This very interesting read was posted in today's Wall Street Journal law blog. I for one applaud the efforts of Profs. Dershowitz and Nesson and in particular the quote at the end of the 4th paragraph.
Poker & the Law
Alan Dershowitz and Charles Nesson have a few things in common. They’re both famed Harvard Law professors. They’re both provocative. And they both love poker.
It’s this last commonality that’s making headlines, at least in the Boston Herald (HT: Conglomerate blog). The somewhat unlikely Crimson couple are fighting for the legalization of online poker. Nesson has teamed up with some Harvard Law students to form the Global Poker Strategic Thinking Society, while Dershowitz is helping defending an executive facing charges related to an offshore sports-betting Web site.
Gaming law is in vogue. Indeed, there’s a Harvard Law course taught on the subject, by visiting professor Keith Washburn. “This class will address questions like these in dealing with an industry that lies at a shadowy and uncertain gray area where law meets morality, commerce and social problems,” reads the course description. “The evils attributed to gambling are subject to widespread disagreement and the justifications for prohibiting or regulating gaming have varied across time and across particular gaming industries.”
Nesson told the Herald and says here he was “affronted” when Congress banned online poker and other types of Internet gaming last year. Said Nesson: “The idea of Internet freedom is a core notion of modern political freedom.” As for Dershowitz, he argues that because poker is game of skill it should be legal. “It’s certainly not a game of chance,” Dershowitz told the Herald. “It is ridiculous to call either poker or sports betting a game of chance.”
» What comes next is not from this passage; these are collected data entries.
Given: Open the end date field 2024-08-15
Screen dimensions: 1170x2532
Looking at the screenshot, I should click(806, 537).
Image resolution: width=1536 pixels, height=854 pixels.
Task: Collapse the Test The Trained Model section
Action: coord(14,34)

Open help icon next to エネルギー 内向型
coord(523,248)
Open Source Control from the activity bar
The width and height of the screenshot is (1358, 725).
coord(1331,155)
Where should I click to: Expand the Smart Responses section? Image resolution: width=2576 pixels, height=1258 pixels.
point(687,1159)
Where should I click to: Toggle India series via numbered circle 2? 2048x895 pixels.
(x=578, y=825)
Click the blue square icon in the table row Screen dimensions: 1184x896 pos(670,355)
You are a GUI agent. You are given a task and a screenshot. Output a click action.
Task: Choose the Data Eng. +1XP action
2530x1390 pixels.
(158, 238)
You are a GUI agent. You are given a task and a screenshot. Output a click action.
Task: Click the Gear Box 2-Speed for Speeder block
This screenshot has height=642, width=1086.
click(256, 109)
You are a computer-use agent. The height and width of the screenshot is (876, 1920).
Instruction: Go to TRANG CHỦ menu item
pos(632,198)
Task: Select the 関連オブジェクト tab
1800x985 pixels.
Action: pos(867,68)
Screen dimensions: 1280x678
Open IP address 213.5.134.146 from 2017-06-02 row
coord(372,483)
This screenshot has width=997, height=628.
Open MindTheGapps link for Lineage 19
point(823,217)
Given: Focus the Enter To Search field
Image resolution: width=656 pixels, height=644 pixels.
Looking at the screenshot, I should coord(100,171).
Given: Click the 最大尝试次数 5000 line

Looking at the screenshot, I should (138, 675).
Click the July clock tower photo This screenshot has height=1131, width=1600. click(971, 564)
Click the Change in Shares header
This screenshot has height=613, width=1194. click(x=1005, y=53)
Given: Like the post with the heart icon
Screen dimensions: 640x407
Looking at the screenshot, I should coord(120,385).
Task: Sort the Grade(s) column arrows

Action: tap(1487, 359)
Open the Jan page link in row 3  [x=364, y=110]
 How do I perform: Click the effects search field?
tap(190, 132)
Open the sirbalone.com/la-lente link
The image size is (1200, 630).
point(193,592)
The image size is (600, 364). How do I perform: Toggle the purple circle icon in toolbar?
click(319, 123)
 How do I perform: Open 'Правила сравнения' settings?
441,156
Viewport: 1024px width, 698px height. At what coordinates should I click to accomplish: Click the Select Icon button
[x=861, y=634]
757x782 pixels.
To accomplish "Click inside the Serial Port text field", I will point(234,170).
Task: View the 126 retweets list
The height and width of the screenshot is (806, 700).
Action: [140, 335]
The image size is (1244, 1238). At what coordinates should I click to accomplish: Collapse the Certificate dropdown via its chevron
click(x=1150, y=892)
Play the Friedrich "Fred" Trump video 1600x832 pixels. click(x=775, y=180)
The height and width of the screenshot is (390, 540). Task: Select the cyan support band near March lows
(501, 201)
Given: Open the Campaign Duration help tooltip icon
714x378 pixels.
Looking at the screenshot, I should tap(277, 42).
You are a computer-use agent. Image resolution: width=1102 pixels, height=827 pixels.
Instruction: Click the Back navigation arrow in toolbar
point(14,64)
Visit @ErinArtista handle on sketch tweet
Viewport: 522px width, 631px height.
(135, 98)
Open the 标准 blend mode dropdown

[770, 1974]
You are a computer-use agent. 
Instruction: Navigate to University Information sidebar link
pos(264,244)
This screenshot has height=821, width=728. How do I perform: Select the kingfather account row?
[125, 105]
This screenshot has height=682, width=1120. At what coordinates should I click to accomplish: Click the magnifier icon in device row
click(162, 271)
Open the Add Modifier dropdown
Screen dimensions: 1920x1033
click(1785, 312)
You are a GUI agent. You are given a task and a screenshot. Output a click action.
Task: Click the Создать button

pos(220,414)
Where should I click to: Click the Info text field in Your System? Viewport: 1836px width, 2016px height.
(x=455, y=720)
Nesson, who first wowed the Law Blog with his Second Life course, says that playing poker has tremendous benefits to lawyers-in-training. “It’s really the poker way of thinking that is the most deeply intriguing thing to me,” Nesson said. “The essence of poker is this business of seeing from the other person’s point of view.” He tells the Herald advice for his students: “If they want to do something useful in their outside time, they should play poker.”